Bank worker dodges jail for scamming $3million from the Commonwealth Bank to spend big on ‘lunches, wine, cocaine and girls’ – after the company took EIGHT YEARS to report it
- George Vrettakos handed three-year fully suspended jail sentence on Thursday
- The 41-year-old stole $3.75 million in 2008 and 2009 from Commonwealth Bank
- Avoided stint behind bars because of delay between his offending and sentence
A former bank worker has avoided jail over a more than $3 million financial scam after the Commonwealth Bank took eight years to report it to police.
George Vrettakos, 41, was handed a three-year fully suspended jail sentence on Thursday over the fraud he confessed to more than a decade ago.
Vrettakos took out three separate lines of credit through the Commonwealth Bank – where he worked as a mobile lender – in 2008 and 2009 worth a total of $3.75 million.
He pleaded guilty to three charges of obtaining financial advantage by deception, pocketing $1.4 million through the credit lines.
George Vrettakos illegally took out three separate lines of credit through the Commonwealth Bank – where he worked as a mobile lender – in 2008 and 2009 worth a total of $3.75 million
The Melbourne man used the stolen money to spend up big on ‘lunches, wine, cocaine and girls’ (pictured customers using a Commonwealth Bank ATM)
The bank worker didn’t take all the money for himself, initially setting up accounts to pay out loan amounts to customers whose applications were delayed.
Prosecutors described his actions in those cases as ‘robbing Peter to pay Paul’, and Vrettakos claimed he had done so because he was under pressure from his bosses to fulfil loans.
But he did also spend a big chunk of change on himself, paying off a loan over a business deal that went bust.
County Court Judge Gavan Meredith said Vrettakos also spent up big on ‘lunches, wine, cocaine and girls’, as well as buying a house where he lived with his new bride.

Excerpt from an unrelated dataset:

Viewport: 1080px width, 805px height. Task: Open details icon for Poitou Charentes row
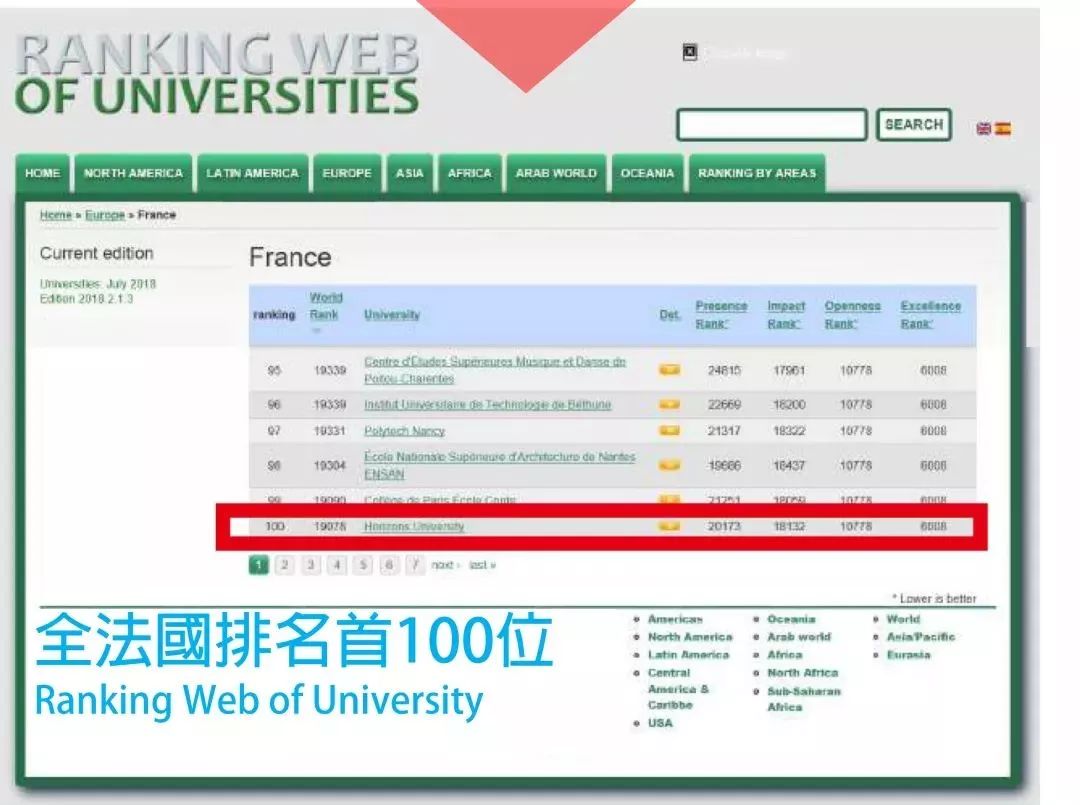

The fraud was uncovered in early 2010 when a solicitor noticed an error with a customer’s property title.
The bank investigated and Vrettakos was stood down and later fired. He made extensive admissions of his crimes.
The Commonwealth Bank claimed back more than $695,000 in civil proceedings against Vrettakos in 2010.
But his criminal offending was not reported to police until 2018, after the frauds and Vrettakos’ admissions were reported in the media.
Vrettakos’ lawyers told police in 2018 he intended to plead guilty, but he still wasn’t charged until October last year.
Judge Meredith said even now the reason for the delay wasn’t clear to him. Over the last decade Vrettakos’ rehabilitation had been ongoing and was well advanced, he said.
‘In my view your rehabilitative prospects are very good,’ he said.
‘In addition I accept that you have re-ordered your life and that since the police became involved you have been living with the anxiety of not knowing whether you would be the subject of an immediate term of imprisonment.’
Vrettakos now works for a debt collection agency. A reference said he was highly disciplined and ethical, and ‘quite a different fellow’ than before.